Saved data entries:

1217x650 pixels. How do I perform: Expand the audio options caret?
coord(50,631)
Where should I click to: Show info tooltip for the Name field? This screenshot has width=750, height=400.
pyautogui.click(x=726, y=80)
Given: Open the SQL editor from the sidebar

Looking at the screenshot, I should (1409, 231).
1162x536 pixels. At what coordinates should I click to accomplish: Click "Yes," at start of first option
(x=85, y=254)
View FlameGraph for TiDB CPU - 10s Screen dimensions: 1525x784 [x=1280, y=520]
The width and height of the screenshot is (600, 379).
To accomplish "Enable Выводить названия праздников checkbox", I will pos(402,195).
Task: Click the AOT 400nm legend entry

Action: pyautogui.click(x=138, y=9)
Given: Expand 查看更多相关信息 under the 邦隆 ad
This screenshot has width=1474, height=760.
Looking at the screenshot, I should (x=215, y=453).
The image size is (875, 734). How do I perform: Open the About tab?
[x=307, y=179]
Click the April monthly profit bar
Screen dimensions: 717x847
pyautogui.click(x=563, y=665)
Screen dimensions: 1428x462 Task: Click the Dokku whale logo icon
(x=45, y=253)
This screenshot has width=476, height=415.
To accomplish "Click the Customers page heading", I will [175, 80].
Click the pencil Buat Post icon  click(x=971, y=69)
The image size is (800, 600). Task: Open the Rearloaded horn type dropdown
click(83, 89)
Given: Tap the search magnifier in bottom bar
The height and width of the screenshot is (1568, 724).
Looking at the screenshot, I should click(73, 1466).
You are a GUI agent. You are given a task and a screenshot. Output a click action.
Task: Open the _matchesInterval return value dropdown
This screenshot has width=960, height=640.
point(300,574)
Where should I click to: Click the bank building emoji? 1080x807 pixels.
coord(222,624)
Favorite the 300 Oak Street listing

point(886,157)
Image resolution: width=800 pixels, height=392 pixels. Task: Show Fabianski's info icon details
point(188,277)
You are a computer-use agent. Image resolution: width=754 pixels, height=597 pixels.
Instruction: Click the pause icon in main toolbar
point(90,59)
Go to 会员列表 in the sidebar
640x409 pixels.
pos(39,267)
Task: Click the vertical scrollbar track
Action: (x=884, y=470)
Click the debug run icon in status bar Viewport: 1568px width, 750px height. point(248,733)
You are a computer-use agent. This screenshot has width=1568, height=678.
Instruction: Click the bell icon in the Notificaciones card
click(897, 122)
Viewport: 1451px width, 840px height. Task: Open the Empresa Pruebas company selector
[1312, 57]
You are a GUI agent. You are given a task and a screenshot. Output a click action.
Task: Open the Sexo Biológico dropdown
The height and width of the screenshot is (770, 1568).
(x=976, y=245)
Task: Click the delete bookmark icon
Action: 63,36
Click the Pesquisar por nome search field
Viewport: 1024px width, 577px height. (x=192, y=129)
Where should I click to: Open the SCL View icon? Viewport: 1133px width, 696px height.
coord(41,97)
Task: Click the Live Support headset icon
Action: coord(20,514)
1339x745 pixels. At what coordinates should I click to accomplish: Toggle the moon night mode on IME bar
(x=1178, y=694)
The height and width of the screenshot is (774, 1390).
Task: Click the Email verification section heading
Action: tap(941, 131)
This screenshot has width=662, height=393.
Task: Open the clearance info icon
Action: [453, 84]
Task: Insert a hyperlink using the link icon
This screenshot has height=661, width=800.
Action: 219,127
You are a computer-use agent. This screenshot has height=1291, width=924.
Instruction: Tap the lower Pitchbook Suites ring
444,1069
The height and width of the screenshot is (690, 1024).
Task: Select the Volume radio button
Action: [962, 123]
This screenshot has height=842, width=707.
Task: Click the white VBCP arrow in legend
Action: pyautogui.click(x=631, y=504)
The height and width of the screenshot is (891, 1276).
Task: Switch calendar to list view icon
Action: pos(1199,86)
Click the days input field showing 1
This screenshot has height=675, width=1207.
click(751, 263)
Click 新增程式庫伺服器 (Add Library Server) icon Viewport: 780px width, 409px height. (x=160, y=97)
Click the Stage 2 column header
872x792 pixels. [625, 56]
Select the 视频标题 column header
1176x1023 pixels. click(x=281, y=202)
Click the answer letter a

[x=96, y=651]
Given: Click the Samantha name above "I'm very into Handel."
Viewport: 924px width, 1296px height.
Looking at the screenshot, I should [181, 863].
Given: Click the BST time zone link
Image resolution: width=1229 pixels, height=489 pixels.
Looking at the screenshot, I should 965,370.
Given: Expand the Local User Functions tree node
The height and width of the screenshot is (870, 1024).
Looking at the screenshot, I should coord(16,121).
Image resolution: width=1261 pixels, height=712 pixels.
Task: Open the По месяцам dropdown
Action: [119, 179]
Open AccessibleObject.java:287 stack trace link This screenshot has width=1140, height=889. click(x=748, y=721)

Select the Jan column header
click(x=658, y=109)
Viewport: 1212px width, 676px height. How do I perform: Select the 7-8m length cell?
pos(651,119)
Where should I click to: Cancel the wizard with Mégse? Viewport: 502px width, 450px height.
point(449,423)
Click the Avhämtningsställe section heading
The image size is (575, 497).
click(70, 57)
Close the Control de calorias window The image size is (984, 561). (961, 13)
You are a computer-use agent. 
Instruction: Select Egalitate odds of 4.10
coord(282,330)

• _ACTIVITY_: As the exercise requires, copy out the data shown above word for word.

• _ANSWER SPACE_:
1217x650 pixels. How do I perform: Expand the audio options caret?
coord(50,631)
Where should I click to: Show info tooltip for the Name field? This screenshot has width=750, height=400.
pyautogui.click(x=726, y=80)
Given: Open the SQL editor from the sidebar

Looking at the screenshot, I should (1409, 231).
1162x536 pixels. At what coordinates should I click to accomplish: Click "Yes," at start of first option
(x=85, y=254)
View FlameGraph for TiDB CPU - 10s Screen dimensions: 1525x784 [x=1280, y=520]
The width and height of the screenshot is (600, 379).
To accomplish "Enable Выводить названия праздников checkbox", I will pos(402,195).
Task: Click the AOT 400nm legend entry

Action: pyautogui.click(x=138, y=9)
Given: Expand 查看更多相关信息 under the 邦隆 ad
This screenshot has width=1474, height=760.
Looking at the screenshot, I should (x=215, y=453).
The image size is (875, 734). How do I perform: Open the About tab?
[x=307, y=179]
Click the April monthly profit bar
Screen dimensions: 717x847
pyautogui.click(x=563, y=665)
Screen dimensions: 1428x462 Task: Click the Dokku whale logo icon
(x=45, y=253)
This screenshot has width=476, height=415.
To accomplish "Click the Customers page heading", I will [175, 80].
Click the pencil Buat Post icon  click(x=971, y=69)
The image size is (800, 600). Task: Open the Rearloaded horn type dropdown
click(83, 89)
Given: Tap the search magnifier in bottom bar
The height and width of the screenshot is (1568, 724).
Looking at the screenshot, I should click(73, 1466).
You are a GUI agent. You are given a task and a screenshot. Output a click action.
Task: Open the _matchesInterval return value dropdown
This screenshot has width=960, height=640.
point(300,574)
Where should I click to: Click the bank building emoji? 1080x807 pixels.
coord(222,624)
Favorite the 300 Oak Street listing

point(886,157)
Image resolution: width=800 pixels, height=392 pixels. Task: Show Fabianski's info icon details
point(188,277)
You are a computer-use agent. Image resolution: width=754 pixels, height=597 pixels.
Instruction: Click the pause icon in main toolbar
point(90,59)
Go to 会员列表 in the sidebar
640x409 pixels.
pos(39,267)
Task: Click the vertical scrollbar track
Action: (x=884, y=470)
Click the debug run icon in status bar Viewport: 1568px width, 750px height. point(248,733)
You are a computer-use agent. This screenshot has width=1568, height=678.
Instruction: Click the bell icon in the Notificaciones card
click(897, 122)
Viewport: 1451px width, 840px height. Task: Open the Empresa Pruebas company selector
[1312, 57]
You are a GUI agent. You are given a task and a screenshot. Output a click action.
Task: Open the Sexo Biológico dropdown
The height and width of the screenshot is (770, 1568).
(x=976, y=245)
Task: Click the delete bookmark icon
Action: 63,36
Click the Pesquisar por nome search field
Viewport: 1024px width, 577px height. (x=192, y=129)
Where should I click to: Open the SCL View icon? Viewport: 1133px width, 696px height.
coord(41,97)
Task: Click the Live Support headset icon
Action: coord(20,514)
1339x745 pixels. At what coordinates should I click to accomplish: Toggle the moon night mode on IME bar
(x=1178, y=694)
The height and width of the screenshot is (774, 1390).
Task: Click the Email verification section heading
Action: tap(941, 131)
This screenshot has width=662, height=393.
Task: Open the clearance info icon
Action: [453, 84]
Task: Insert a hyperlink using the link icon
This screenshot has height=661, width=800.
Action: 219,127
You are a computer-use agent. This screenshot has height=1291, width=924.
Instruction: Tap the lower Pitchbook Suites ring
444,1069
The height and width of the screenshot is (690, 1024).
Task: Select the Volume radio button
Action: [962, 123]
This screenshot has height=842, width=707.
Task: Click the white VBCP arrow in legend
Action: pyautogui.click(x=631, y=504)
The height and width of the screenshot is (891, 1276).
Task: Switch calendar to list view icon
Action: pos(1199,86)
Click the days input field showing 1
This screenshot has height=675, width=1207.
click(751, 263)
Click 新增程式庫伺服器 (Add Library Server) icon Viewport: 780px width, 409px height. (x=160, y=97)
Click the Stage 2 column header
872x792 pixels. [625, 56]
Select the 视频标题 column header
1176x1023 pixels. click(x=281, y=202)
Click the answer letter a

[x=96, y=651]
Given: Click the Samantha name above "I'm very into Handel."
Viewport: 924px width, 1296px height.
Looking at the screenshot, I should [181, 863].
Given: Click the BST time zone link
Image resolution: width=1229 pixels, height=489 pixels.
Looking at the screenshot, I should 965,370.
Given: Expand the Local User Functions tree node
The height and width of the screenshot is (870, 1024).
Looking at the screenshot, I should coord(16,121).
Image resolution: width=1261 pixels, height=712 pixels.
Task: Open the По месяцам dropdown
Action: [119, 179]
Open AccessibleObject.java:287 stack trace link This screenshot has width=1140, height=889. click(x=748, y=721)

Select the Jan column header
click(x=658, y=109)
Viewport: 1212px width, 676px height. How do I perform: Select the 7-8m length cell?
pos(651,119)
Where should I click to: Cancel the wizard with Mégse? Viewport: 502px width, 450px height.
point(449,423)
Click the Avhämtningsställe section heading
The image size is (575, 497).
click(70, 57)
Close the Control de calorias window The image size is (984, 561). (961, 13)
You are a computer-use agent. 
Instruction: Select Egalitate odds of 4.10
coord(282,330)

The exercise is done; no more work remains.